One common situation where missing traces are useful is in multi-source marine surveys. A source vessel may tow several airgun sources that are fired in round-robin order. With these, it can be beneficial to use the gun index as one of the dimensions of the data, as this usually helps the arrivals to be more planar within windows. If there are three airguns, labelled 1, 2, and 3, from one side to the other, the first to be fired may not be 1. In that case we will not be able to form a hyperrectangle with planar arrivals (as such a hyperrectangle would require an entry for the missing shot). We can resolve this by creating traces in the place of the missing initial (and potentially final) shots and labelling them as missing.

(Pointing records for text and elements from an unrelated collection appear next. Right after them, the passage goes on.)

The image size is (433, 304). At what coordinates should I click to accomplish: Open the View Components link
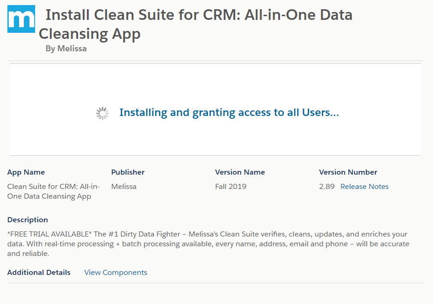click(x=116, y=273)
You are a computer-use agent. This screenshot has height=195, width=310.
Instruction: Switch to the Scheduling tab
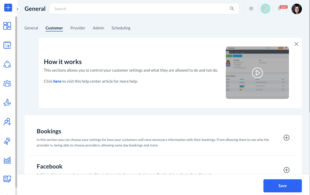(x=121, y=28)
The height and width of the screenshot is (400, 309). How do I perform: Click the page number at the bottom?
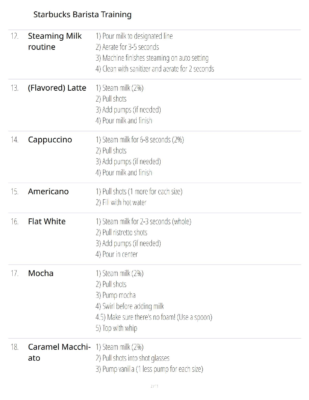pos(154,386)
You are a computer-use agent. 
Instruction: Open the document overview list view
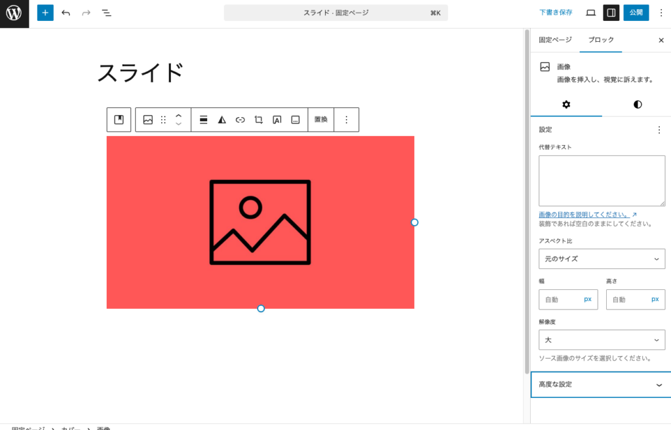pos(106,13)
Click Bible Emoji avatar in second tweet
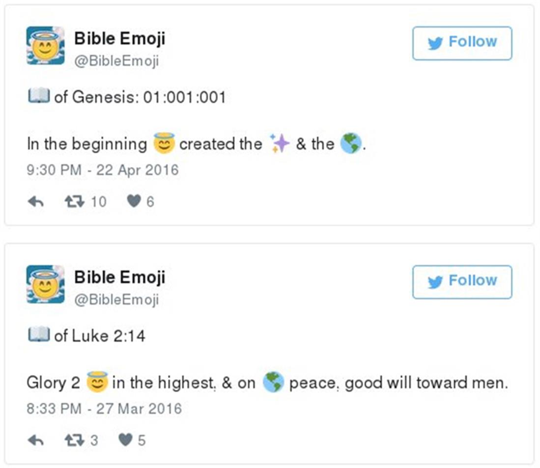Screen dimensions: 540x468 45,284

The output of deblending will replace bad and missing traces with values predicted by the model. These may be useful, especially for bad or missing traces surrounded by live traces, but the deblending implementation and the L1 norm minimisation that it relies on, are not designed for interpolation and so it will probably be possible to get more accurate estimates of these missing trace values by using a dedicated interpolation method.

Wavelets
^^^^^^^^

For sources that have a long source wavelet, such as Vibroseis sources, it can be advantageous to convolve with the source wavelet prior to applying the blending operator when performing deblending. It can improve the deblending results, and it also reduces the memory requirement, if the same wavelet is shared by multiple traces, as the length of the stored model in the time domain will be :math:`nt_o - nt_w + 1`, where :math:`nt_o` is the recorded trace length and :math:`nt_w` is the length of the source wavelet.

You can provide as many source wavelets as you like, and, with the `wavelet_idxs` parameter, specify which of the wavelets to use for each trace. All of the traces within a volume must have wavelets of the same length, but different volumes may use wavelets of different lengths.

In AGDeblend only the phase information of the source wavelets is used.